ReWire, December 18, 2012
Those utilities we’ve been mentioning over the last couple days who are worried about rooftop solar may well have good reason to feel that way. A new report forecasts that within ten years, power from solar panels on your roof will be as inexpensive as power from local electric companies across the country. And for Southern Californians, that day will be here quite a bit sooner.
It’s called “grid parity,” and it comes when the cost of installing solar panels on your roof drops to — or below — the cost per kilowatt hour of power from your electric company. That’s already the case in Hawaii, where sunshine is plentiful and electric power from the grid comes from power plants that burn expensively imported diesel fuel. And within a few years, it’ll be the case in California.
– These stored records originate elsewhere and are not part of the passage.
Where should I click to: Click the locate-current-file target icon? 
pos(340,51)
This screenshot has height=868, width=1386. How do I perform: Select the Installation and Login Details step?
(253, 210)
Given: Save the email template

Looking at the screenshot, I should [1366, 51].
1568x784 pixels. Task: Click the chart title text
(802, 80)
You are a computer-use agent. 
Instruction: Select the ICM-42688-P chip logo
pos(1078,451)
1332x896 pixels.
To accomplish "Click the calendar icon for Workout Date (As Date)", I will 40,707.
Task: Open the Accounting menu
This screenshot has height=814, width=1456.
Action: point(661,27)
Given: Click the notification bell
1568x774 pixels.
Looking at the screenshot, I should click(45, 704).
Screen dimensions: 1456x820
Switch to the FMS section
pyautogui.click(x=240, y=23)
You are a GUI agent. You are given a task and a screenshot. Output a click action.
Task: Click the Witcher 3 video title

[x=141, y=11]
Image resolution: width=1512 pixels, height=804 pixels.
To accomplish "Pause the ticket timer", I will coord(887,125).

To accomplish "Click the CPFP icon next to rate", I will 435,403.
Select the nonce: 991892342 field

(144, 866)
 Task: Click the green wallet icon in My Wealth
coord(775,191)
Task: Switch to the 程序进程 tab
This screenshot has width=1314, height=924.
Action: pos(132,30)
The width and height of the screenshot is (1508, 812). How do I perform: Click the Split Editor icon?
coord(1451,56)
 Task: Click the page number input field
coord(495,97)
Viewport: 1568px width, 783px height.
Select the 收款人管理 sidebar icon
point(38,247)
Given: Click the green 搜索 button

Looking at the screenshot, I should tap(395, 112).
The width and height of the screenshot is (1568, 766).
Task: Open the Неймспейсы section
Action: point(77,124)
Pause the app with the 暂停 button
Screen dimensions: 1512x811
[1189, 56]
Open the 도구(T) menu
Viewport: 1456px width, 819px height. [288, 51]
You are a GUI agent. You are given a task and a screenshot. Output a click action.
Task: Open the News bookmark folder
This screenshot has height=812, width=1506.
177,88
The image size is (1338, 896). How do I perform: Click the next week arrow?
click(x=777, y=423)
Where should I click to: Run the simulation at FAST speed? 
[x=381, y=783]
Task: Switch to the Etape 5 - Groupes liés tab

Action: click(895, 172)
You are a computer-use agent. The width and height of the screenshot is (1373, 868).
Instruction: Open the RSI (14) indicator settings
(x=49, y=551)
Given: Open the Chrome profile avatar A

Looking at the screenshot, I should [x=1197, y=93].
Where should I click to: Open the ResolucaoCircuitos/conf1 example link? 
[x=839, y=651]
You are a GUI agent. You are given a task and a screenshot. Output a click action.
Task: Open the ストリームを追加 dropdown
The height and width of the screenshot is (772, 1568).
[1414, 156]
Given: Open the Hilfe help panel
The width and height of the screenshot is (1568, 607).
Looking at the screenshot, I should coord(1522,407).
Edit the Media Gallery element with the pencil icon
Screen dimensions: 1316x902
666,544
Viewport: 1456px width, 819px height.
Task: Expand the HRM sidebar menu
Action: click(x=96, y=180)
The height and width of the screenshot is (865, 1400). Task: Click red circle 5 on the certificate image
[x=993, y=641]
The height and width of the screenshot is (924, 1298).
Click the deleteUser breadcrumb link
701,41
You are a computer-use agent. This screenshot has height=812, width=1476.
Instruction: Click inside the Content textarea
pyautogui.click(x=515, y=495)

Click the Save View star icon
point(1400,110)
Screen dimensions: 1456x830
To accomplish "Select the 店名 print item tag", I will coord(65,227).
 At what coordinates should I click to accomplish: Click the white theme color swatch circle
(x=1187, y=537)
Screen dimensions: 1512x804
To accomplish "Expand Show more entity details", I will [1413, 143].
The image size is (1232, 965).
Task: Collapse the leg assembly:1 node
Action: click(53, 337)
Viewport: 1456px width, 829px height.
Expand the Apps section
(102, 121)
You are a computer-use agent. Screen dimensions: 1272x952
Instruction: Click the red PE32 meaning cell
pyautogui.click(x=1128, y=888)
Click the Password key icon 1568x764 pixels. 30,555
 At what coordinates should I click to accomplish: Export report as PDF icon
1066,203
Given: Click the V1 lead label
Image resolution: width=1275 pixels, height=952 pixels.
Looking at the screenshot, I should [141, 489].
The Institute for Local Self Reliance’s report, Commercial Rooftop Revolution, forecasts that as much as 312,000 megawatts of commercial and residential rooftop solar will be economically competitive with grid power by 2022, without subsidy. That’s nine percent of the nation’s total demand.
It’s also a source of power that will be most productive at peak consumption times, which is when the utilities generally make the most money selling us power.
In California, according to report author John Farrell, 26,000 megawatts of rooftop solar will be economically competitive without subsidy by 2022, more than 10 percent of the state’s consumption.